Добавить в цитаты Настройки чтения

Страница 11 из 20



Мы долго стояли возле витрины, приподняв медведя, объясняя ему то, что было изображено затейливым кондитером. Нарушив строгий родительский запрет, мы перешли Тверскую и позволили медведю поваляться на траве в саду, за Музеем революции. Мы соорудили ему головной убор из кленовых листьев, во избежание солнечного удара…

Пора было возвращаться домой.

Мы вышли на Малую Дмитровку, миновали продуктовый магазин «Красная Пресня», что на углу Дегтярного переулка…

– Наверное, он устал, так долго шел… Надо бы понести его на руках, – сказала рассудительная Лидка.

Я взглянула на медведя. Он был очень симпатичен в зеленом, влажно пахнущем головном уборе, так что сердце мое дрогнуло – ну, конечно, устал! Мне даже показалось, что на его вздернутом носу выступили мельчайшие капельки пота. Но, как подобает взрослым, серьезным людям, я сказала нарочито грубовато, подражая соседской няньке Сулацкой:

– Ишь ты, устал! Мне бы его работу! Обойдется… – и тут же подхватила медведя на руки. Он положил мне на плечи красные негибкие лапы, и это вызвало во мне новый прилив нежности. – Ишь, ластится, – продолжала я говорить чужие, подслушанные во дворе слова. – Не подлизывайся, не выйдет… – и прижималась щекой к влажным прохладным кленовым листьям. Медведь ловко уселся у меня на руке. Вдруг я заметила, что у него на ногах (или лапах) только одна пинетка. Вторая лапа была голой, лишь черные нитяные коготки украшали ее.

Это было ужасно! С какой тщательностью обследовали мы тротуары на протяжении всего нашего маршрута! Мы ходили по аллеям музейного сада, шарили в душистой густой траве, лазали на четвереньках под витриной с сахарными человечками, и теперь уже мы взывали к ним о помощи. Всё было тщетно – наверное, радивый дворник уже смахнул метлой в огромный железный совок медвежье достояние, и будет наша пинетка гнить в одной из московских помоек, пока не вывезут ее вместе с мусором на свалку, куда-нибудь в Марьину Рощу или на Хорошевку.

Чувство вины перед бабушкой, ведь она отдала мне целый рубль из своего пенсиона, горький стыд за мое разгильдяйство терзали меня. Мне хотелось реветь в голос, но я стеснялась Лидки и молчала, а она поглядывала на меня снизу вверх узкими серыми глазками, сочувственно и преданно.

Что делать? Вернуться домой и рассказать всё? Я знала, что меня не станут бранить, но именно это и приводило меня в отчаяние.
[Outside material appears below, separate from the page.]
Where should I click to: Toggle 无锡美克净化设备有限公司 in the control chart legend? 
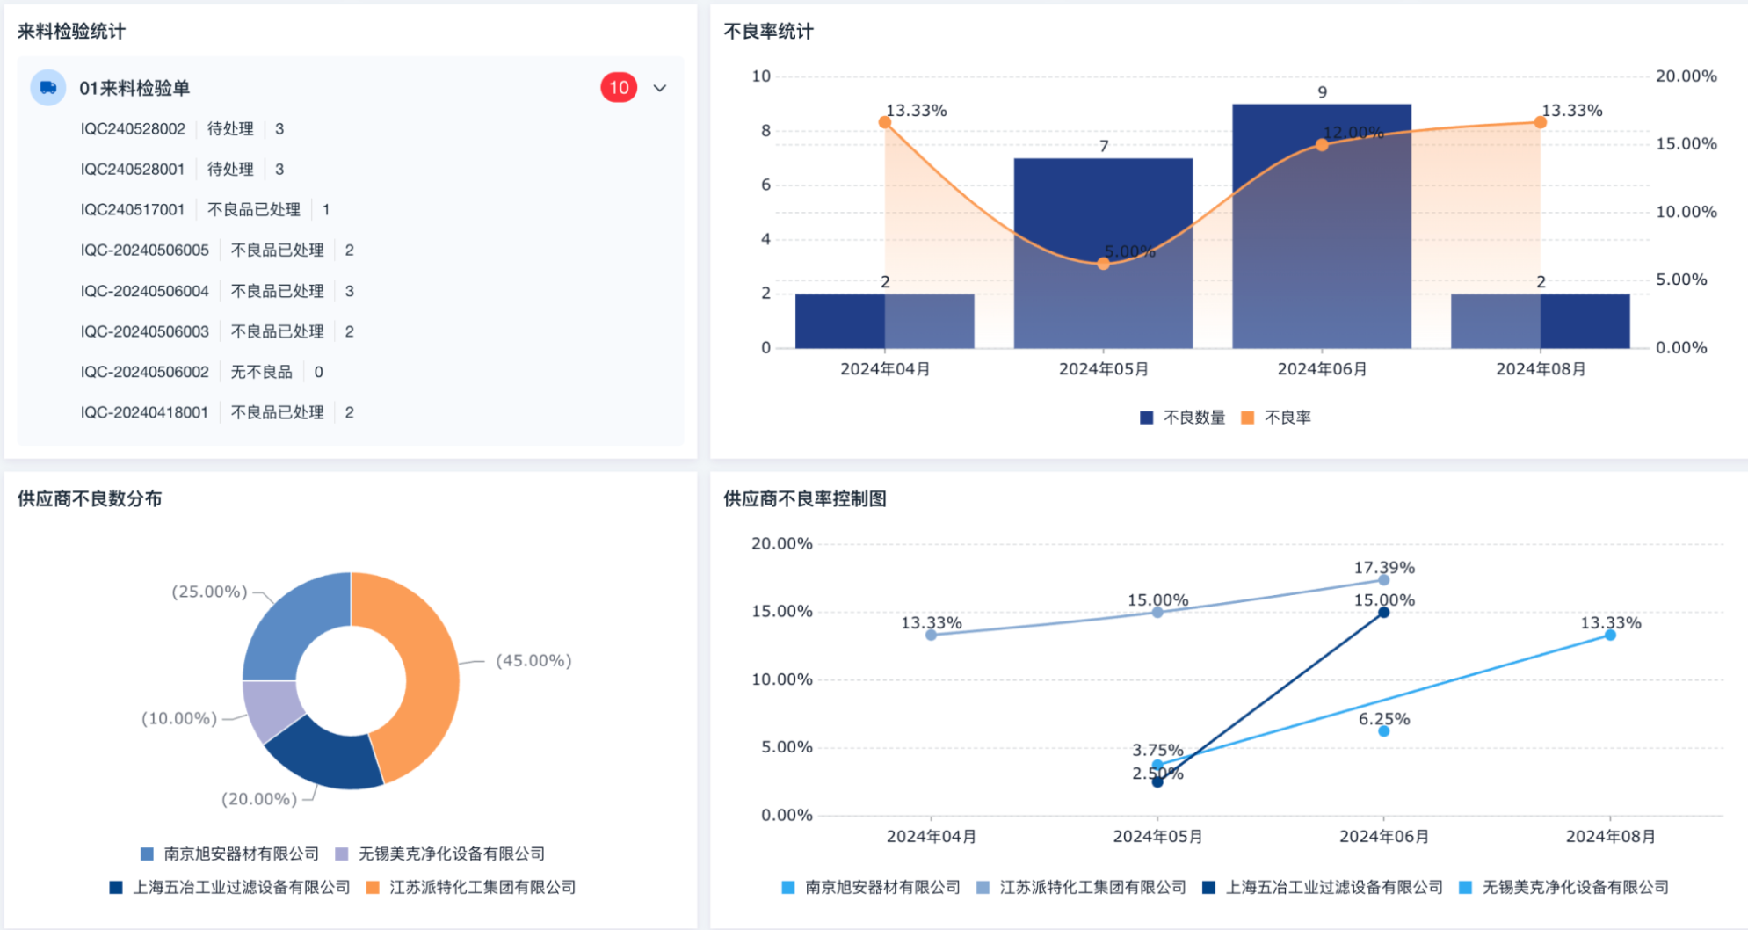(1564, 887)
Уж лучше бы просто побили. Да и как жить медведю без обуви? Настанет зима, придут холода…

Надо было действовать. Мне до сих пор стыдно вспоминать о том, что я сделала, но правда есть правда.
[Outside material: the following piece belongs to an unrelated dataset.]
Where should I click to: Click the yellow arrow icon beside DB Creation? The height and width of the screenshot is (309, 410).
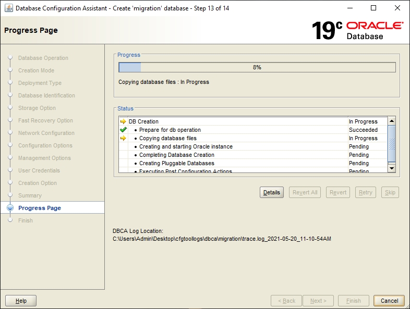[x=123, y=121]
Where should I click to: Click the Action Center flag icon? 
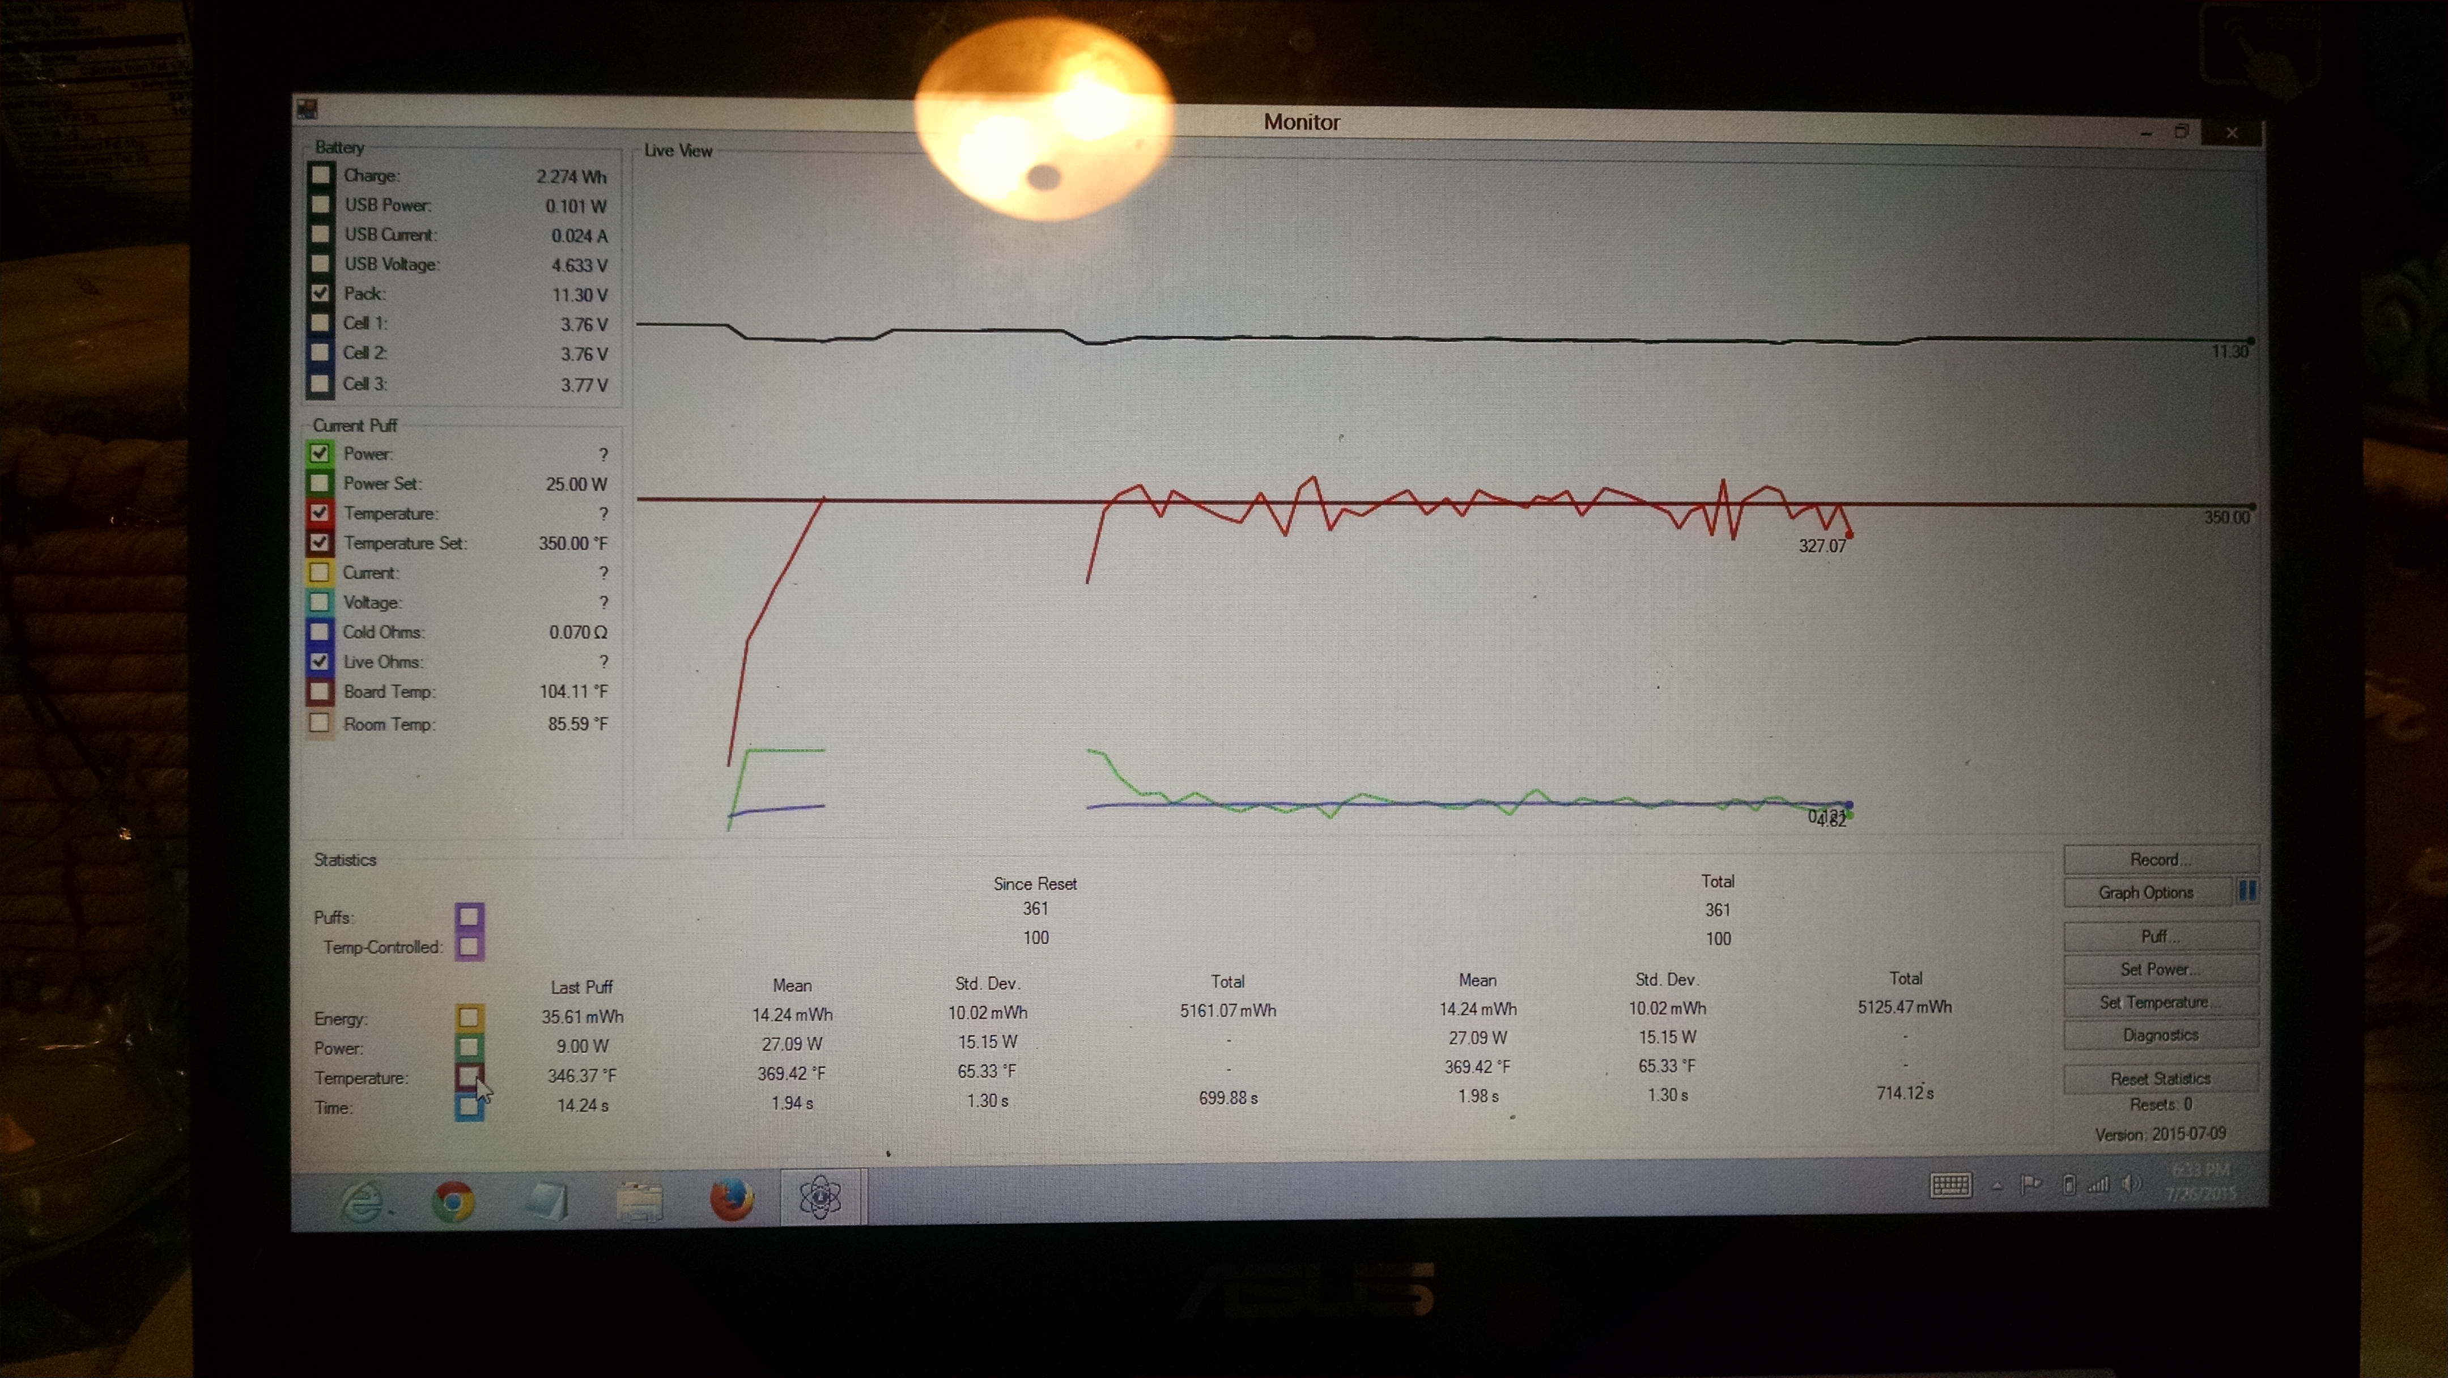[2031, 1184]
Я давно приметила, что в большом книжном шкафу, который служил нам одновременно буфетом и шифоньером, между задней стенкой и второй полкой завалился потрепанный желтый бумажный рубль. Денег в доме всегда было в обрез, бабушка любила повторять, что деньги счет любят, но не тот она была человек, чтобы заметить исчезновение рубля, особенно в начале месяца, после получки, которую приносили родители.

Решительным шагом я направилась к дому.

Бабушка уже беспокоилась по поводу моего долгого отсутствия. Пора было обедать. Налит в тарелку неизменный перловый суп, бабушка положила в суп две котлеты – так быстрее и не надо мыть лишнюю тарелку. Уложив медведя на тахту и прикрыв его клетчатой бабушкиной шалью, я принялась за еду. Обычно во время обеда мы с бабушкой вели самые задушевные беседы. Но сегодня я не могла выдавить из себя ни слова, молча разламывала ложкой котлеты и, давясь, глотала их. Глядя на мое расстроенное и возбужденное лицо, бабушка сказала:

– А не надеть ли нам сегодня на медведя «миллионную» кофту? Кажется, погода портится…



Я взглянула в окно: солнце светило по-прежнему, похолодания не предвиделось. «Миллионная» кофта когда-то принадлежала мне. Маленький красный нитяной свитер купили в 1922 году в Баку и действительно заплатили за него миллион. Свитерок хранился как реликвия, и только изредка, по торжественным дням или в виде поощрения, мне разрешалось его надевать на большую куклу. Это было приятно – надеть на игрушку вещь, которую носила я сама. Какая же я тогда была маленькая!

Но сегодня бабушкино предложение заставило меня с новой силой почувствовать свое ничтожество.

– Кончишь есть, возьми кофту в шкафу! – сказала бабушка.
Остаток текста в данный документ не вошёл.